No-one, of course, it was only the EP. But since the EU is a papal plot, as the DUP are aware (the Treaty of Rome, ffs, does it get any clearer?), then I suppose the fact that the unionists were so keen to get elected means that they've effectively surrendered to the power of Rome. Why, for example, are the Euro-eceptic parties strongest in Protestant areas (England, Scandinavia, Netherlands) and weakest in Catholic areas (Spain, Italy, Belgium, France, etc)? If the DUP and Allister were consistent they would boycott Strasbourg instead of taking the EU's shilling ...

hoboroad said...

Yes Horseman I remember Reading a DUP election leaflet in the 1980s pointing out the EEC leaders were all Roman Catholics who took their orders directly from the Pope!Ian Paisley once said he was going to milk the EEC cow till the tits fall off.Well he certainly made sure are farmers got there moneys worth.I wonder if Diane Dodds will do as well I don't think EU leaders will put up with being screeched at by that silly woman.

Horseman said...


Dodds will probably not join any of the EP's political groups (which one would have her?). As a result, she will get no positions or memberships of committees, and will get very very little speaking time. These things are largely controlled by the groups. So she will be an entirely ineffectual MEP, and no-one in Strasbourg or Brussels will ever notice her. She will probably try to look important by tabling dozens of Written Questions, but that is really the bottom of the barrel in EP terms. But the News Letter will continue to portray her as running the whole show.

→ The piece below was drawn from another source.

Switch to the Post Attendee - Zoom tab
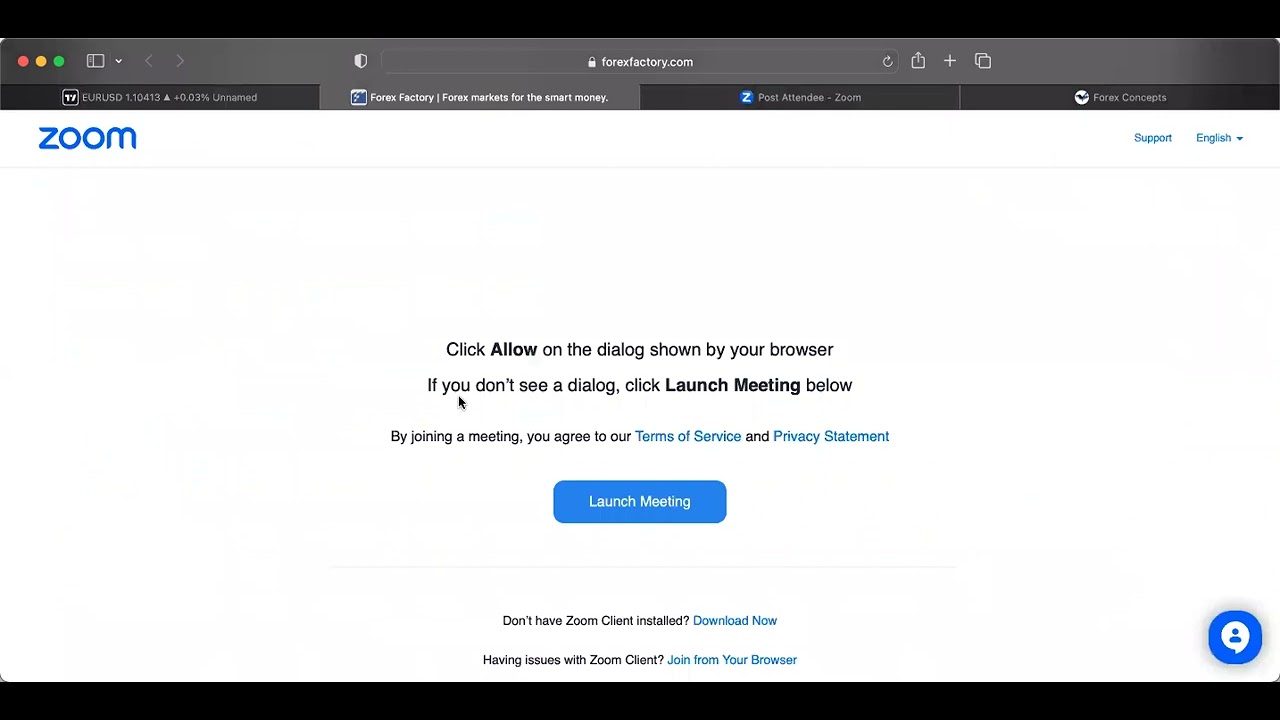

Pathetic.

hoboroad said...


Yes she will be as much use as a chocolate fireguard in Strasbourg!Nicholson will be more interesting as he will be sitting with some real headbangers from the old Eastern europe.Bairbre will end up doing most of the work just like Hume used to and her vote will only increase as even SDLP supporters realize she is the best MEP we have!

hoboroad said...

You are right about the Newsletter.But the Telegraph is no better when are we going to get some decent investigative Journalism in this Country.

Militant Mike said...

I would just like it to be recorded here that in typical Alliance fashion i shook the hands of both Bairbre de Brun and Diane Dodds at the Count on the 8th June. There really is little hope for me. I should add that i did get a smile from Jim Allister but decided against trying to shake his hand. All in all quite a good day out.

hoboroad said...

Good for you Militant Mike nice to see you have recovered from your hangover!Good manners cost nothing as Diane Dodds would do well to learn.

Horseman said...

Militant Mike,


Which order did you shake their hands, though? If it was BdB first, then was DD not afraid of cross-contamination?

Militant Mike said...

For the record twas BdB first (as she passed a table outside the Kings Head) and then DD - (on the island in the "middle of the road" tween Kings Head and Kings Hall - typical place for Alliance folk to hang out i suppose) but twas all before the post count "speeches" and the handshake refusal and risk of contamination.

ps Is Allisters "rant" on the platform after the Count available on youtube?

Horseman said...

ps Is Allisters "rant" on the platform after the Count available on youtube?